Task input Block Start

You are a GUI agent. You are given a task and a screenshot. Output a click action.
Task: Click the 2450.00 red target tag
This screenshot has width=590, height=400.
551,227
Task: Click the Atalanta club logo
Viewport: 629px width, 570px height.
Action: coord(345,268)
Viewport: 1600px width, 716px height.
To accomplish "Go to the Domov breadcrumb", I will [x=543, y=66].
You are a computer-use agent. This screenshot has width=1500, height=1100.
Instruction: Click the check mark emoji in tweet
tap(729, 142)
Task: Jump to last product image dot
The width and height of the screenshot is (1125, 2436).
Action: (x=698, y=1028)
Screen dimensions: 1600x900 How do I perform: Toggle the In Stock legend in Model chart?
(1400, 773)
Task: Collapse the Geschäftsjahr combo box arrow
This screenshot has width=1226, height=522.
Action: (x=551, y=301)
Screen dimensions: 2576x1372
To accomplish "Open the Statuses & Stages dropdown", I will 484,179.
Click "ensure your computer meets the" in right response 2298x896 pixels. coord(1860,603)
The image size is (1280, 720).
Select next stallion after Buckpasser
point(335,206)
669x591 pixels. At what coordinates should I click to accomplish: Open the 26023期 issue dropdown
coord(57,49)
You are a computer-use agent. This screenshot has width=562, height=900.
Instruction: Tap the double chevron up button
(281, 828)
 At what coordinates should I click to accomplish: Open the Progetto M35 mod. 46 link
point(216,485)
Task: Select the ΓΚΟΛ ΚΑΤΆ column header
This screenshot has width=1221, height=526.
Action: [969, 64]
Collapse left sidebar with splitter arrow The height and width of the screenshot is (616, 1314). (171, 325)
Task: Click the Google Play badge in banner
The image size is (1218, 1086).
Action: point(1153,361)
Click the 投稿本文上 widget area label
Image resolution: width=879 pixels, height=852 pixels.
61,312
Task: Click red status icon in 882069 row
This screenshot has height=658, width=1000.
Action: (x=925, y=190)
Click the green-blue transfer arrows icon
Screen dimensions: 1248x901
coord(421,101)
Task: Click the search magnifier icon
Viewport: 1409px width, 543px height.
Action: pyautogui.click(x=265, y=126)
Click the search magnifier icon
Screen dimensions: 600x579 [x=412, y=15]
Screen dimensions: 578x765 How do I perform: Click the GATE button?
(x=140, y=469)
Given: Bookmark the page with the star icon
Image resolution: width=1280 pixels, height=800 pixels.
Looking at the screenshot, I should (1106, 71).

Task input Block End

* What is expected:
Reproduce the data shown above with every line intact.

* Solution to this task:
You are a GUI agent. You are given a task and a screenshot. Output a click action.
Task: Click the 2450.00 red target tag
This screenshot has width=590, height=400.
551,227
Task: Click the Atalanta club logo
Viewport: 629px width, 570px height.
Action: coord(345,268)
Viewport: 1600px width, 716px height.
To accomplish "Go to the Domov breadcrumb", I will [x=543, y=66].
You are a computer-use agent. This screenshot has width=1500, height=1100.
Instruction: Click the check mark emoji in tweet
tap(729, 142)
Task: Jump to last product image dot
The width and height of the screenshot is (1125, 2436).
Action: (x=698, y=1028)
Screen dimensions: 1600x900 How do I perform: Toggle the In Stock legend in Model chart?
(1400, 773)
Task: Collapse the Geschäftsjahr combo box arrow
This screenshot has width=1226, height=522.
Action: (x=551, y=301)
Screen dimensions: 2576x1372
To accomplish "Open the Statuses & Stages dropdown", I will 484,179.
Click "ensure your computer meets the" in right response 2298x896 pixels. coord(1860,603)
The image size is (1280, 720).
Select next stallion after Buckpasser
point(335,206)
669x591 pixels. At what coordinates should I click to accomplish: Open the 26023期 issue dropdown
coord(57,49)
You are a computer-use agent. This screenshot has width=562, height=900.
Instruction: Tap the double chevron up button
(281, 828)
 At what coordinates should I click to accomplish: Open the Progetto M35 mod. 46 link
point(216,485)
Task: Select the ΓΚΟΛ ΚΑΤΆ column header
This screenshot has width=1221, height=526.
Action: [969, 64]
Collapse left sidebar with splitter arrow The height and width of the screenshot is (616, 1314). (171, 325)
Task: Click the Google Play badge in banner
The image size is (1218, 1086).
Action: point(1153,361)
Click the 投稿本文上 widget area label
Image resolution: width=879 pixels, height=852 pixels.
61,312
Task: Click red status icon in 882069 row
This screenshot has height=658, width=1000.
Action: (x=925, y=190)
Click the green-blue transfer arrows icon
Screen dimensions: 1248x901
coord(421,101)
Task: Click the search magnifier icon
Viewport: 1409px width, 543px height.
Action: pyautogui.click(x=265, y=126)
Click the search magnifier icon
Screen dimensions: 600x579 [x=412, y=15]
Screen dimensions: 578x765 How do I perform: Click the GATE button?
(x=140, y=469)
Given: Bookmark the page with the star icon
Image resolution: width=1280 pixels, height=800 pixels.
Looking at the screenshot, I should (1106, 71).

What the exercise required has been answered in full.